From the first record to the last, write each one out again exactly.

─── Entries supplied ───

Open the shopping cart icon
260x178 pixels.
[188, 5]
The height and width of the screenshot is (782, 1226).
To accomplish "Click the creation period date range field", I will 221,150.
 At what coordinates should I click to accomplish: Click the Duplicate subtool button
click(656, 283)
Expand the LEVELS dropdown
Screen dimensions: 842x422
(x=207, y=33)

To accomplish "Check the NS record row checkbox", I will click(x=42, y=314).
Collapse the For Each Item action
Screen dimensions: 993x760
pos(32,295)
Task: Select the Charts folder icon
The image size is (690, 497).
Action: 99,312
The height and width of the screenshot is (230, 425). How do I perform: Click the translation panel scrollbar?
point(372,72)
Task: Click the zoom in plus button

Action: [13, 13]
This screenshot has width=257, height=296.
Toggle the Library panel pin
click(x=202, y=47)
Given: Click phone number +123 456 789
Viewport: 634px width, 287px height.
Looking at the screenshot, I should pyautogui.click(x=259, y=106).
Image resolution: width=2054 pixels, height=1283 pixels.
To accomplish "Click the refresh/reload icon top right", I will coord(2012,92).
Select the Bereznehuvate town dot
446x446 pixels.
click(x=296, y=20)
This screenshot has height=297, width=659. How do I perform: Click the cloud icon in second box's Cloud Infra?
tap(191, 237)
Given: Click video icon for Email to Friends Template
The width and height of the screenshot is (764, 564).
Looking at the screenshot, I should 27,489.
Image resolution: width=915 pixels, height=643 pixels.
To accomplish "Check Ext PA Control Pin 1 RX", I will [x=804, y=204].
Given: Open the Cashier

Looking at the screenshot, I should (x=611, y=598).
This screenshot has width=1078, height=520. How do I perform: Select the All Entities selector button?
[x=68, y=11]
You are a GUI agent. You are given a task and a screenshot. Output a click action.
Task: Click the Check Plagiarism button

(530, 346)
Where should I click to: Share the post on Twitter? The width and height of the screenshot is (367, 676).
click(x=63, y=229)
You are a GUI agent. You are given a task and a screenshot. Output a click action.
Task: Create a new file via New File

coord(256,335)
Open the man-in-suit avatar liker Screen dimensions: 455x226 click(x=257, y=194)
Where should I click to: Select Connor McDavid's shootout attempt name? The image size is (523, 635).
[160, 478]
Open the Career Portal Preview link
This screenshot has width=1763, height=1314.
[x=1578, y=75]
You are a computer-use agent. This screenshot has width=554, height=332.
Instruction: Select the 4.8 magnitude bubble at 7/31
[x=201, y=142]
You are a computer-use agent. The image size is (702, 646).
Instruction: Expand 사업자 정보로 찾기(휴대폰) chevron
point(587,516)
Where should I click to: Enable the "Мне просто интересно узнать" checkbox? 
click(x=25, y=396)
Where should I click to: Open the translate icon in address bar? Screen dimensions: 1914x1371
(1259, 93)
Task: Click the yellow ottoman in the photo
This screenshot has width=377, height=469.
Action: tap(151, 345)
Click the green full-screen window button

───

Answer to this task —
Open the shopping cart icon
260x178 pixels.
[188, 5]
The height and width of the screenshot is (782, 1226).
To accomplish "Click the creation period date range field", I will 221,150.
 At what coordinates should I click to accomplish: Click the Duplicate subtool button
click(656, 283)
Expand the LEVELS dropdown
Screen dimensions: 842x422
(x=207, y=33)

To accomplish "Check the NS record row checkbox", I will click(x=42, y=314).
Collapse the For Each Item action
Screen dimensions: 993x760
pos(32,295)
Task: Select the Charts folder icon
The image size is (690, 497).
Action: 99,312
The height and width of the screenshot is (230, 425). How do I perform: Click the translation panel scrollbar?
point(372,72)
Task: Click the zoom in plus button

Action: [13, 13]
This screenshot has width=257, height=296.
Toggle the Library panel pin
click(x=202, y=47)
Given: Click phone number +123 456 789
Viewport: 634px width, 287px height.
Looking at the screenshot, I should pyautogui.click(x=259, y=106).
Image resolution: width=2054 pixels, height=1283 pixels.
To accomplish "Click the refresh/reload icon top right", I will coord(2012,92).
Select the Bereznehuvate town dot
446x446 pixels.
click(x=296, y=20)
This screenshot has height=297, width=659. How do I perform: Click the cloud icon in second box's Cloud Infra?
tap(191, 237)
Given: Click video icon for Email to Friends Template
The width and height of the screenshot is (764, 564).
Looking at the screenshot, I should 27,489.
Image resolution: width=915 pixels, height=643 pixels.
To accomplish "Check Ext PA Control Pin 1 RX", I will [x=804, y=204].
Given: Open the Cashier

Looking at the screenshot, I should (x=611, y=598).
This screenshot has width=1078, height=520. How do I perform: Select the All Entities selector button?
[x=68, y=11]
You are a GUI agent. You are given a task and a screenshot. Output a click action.
Task: Click the Check Plagiarism button

(530, 346)
Where should I click to: Share the post on Twitter? The width and height of the screenshot is (367, 676).
click(x=63, y=229)
You are a GUI agent. You are given a task and a screenshot. Output a click action.
Task: Create a new file via New File

coord(256,335)
Open the man-in-suit avatar liker Screen dimensions: 455x226 click(x=257, y=194)
Where should I click to: Select Connor McDavid's shootout attempt name? The image size is (523, 635).
[160, 478]
Open the Career Portal Preview link
This screenshot has width=1763, height=1314.
[x=1578, y=75]
You are a computer-use agent. This screenshot has width=554, height=332.
Instruction: Select the 4.8 magnitude bubble at 7/31
[x=201, y=142]
You are a computer-use agent. The image size is (702, 646).
Instruction: Expand 사업자 정보로 찾기(휴대폰) chevron
point(587,516)
Where should I click to: Enable the "Мне просто интересно узнать" checkbox? 
click(x=25, y=396)
Where should I click to: Open the translate icon in address bar? Screen dimensions: 1914x1371
(1259, 93)
Task: Click the yellow ottoman in the photo
This screenshot has width=377, height=469.
Action: tap(151, 345)
Click the green full-screen window button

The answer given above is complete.